What is needed: Which lines of the records below contain the word "Image"? Copy each of them out.

Information shown:
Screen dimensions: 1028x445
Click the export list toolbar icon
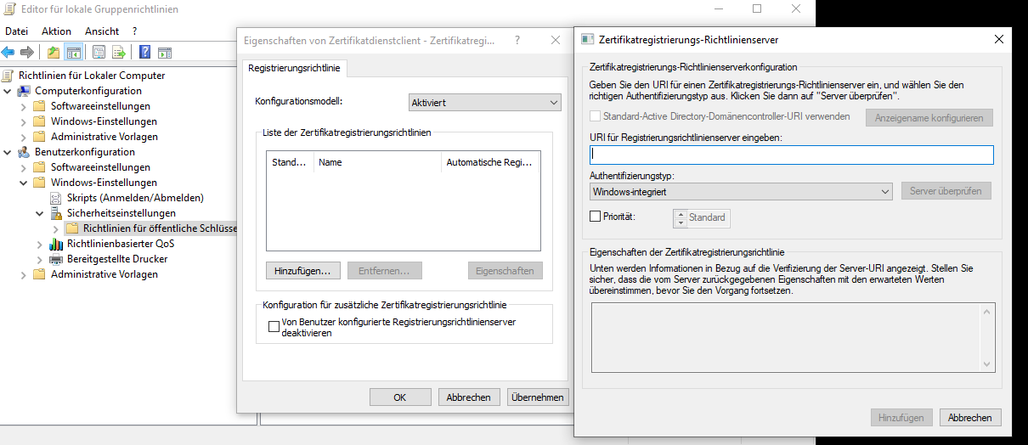click(119, 53)
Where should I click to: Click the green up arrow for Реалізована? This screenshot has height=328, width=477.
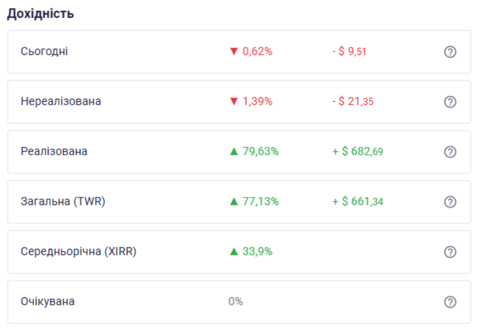[233, 152]
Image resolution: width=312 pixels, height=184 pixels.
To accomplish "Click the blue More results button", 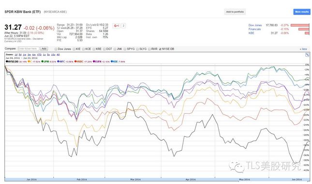I will click(x=302, y=12).
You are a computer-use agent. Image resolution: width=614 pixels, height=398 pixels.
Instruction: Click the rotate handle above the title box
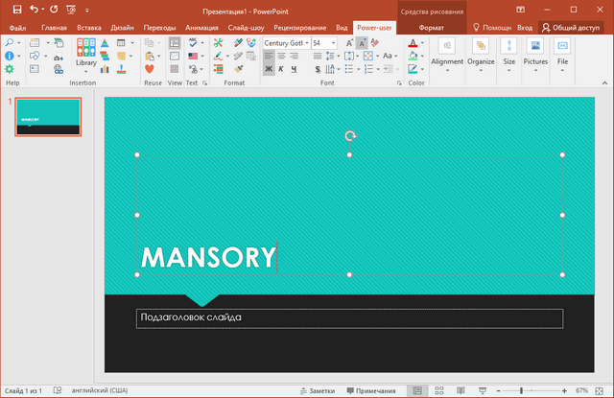350,136
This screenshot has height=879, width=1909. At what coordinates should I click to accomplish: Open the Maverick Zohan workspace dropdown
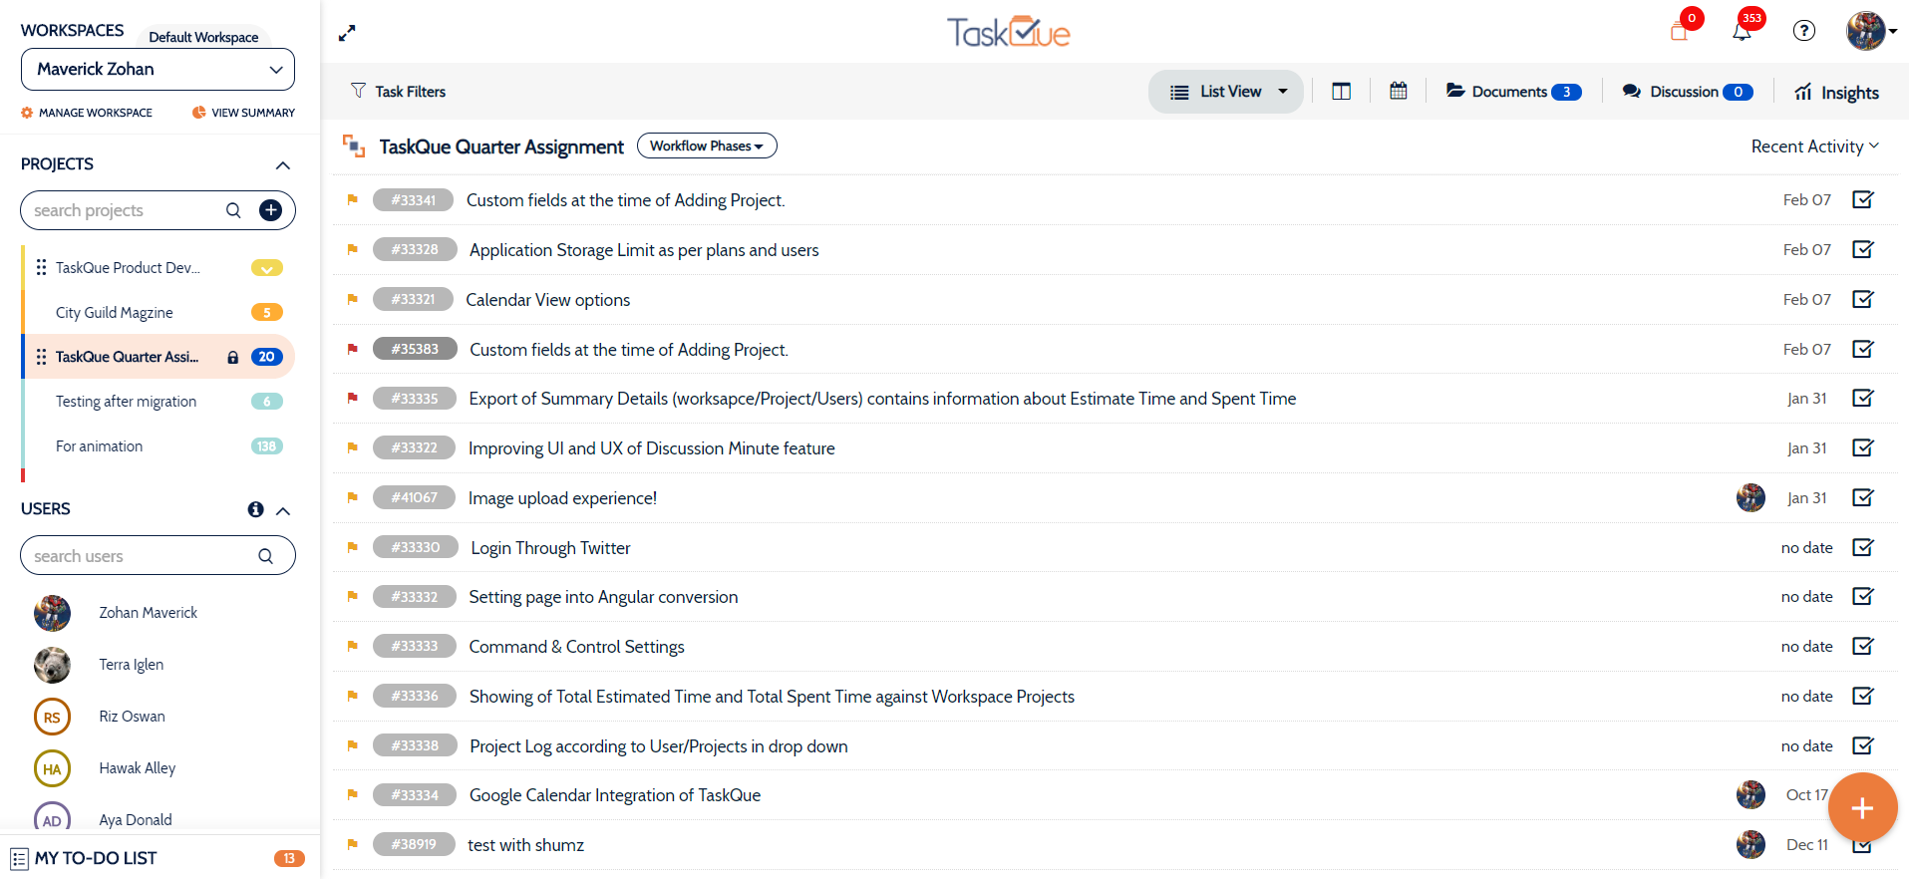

Output below:
Image resolution: width=312 pixels, height=184 pixels.
You are a computer-use agent. Image resolution: width=614 pixels, height=398 pixels.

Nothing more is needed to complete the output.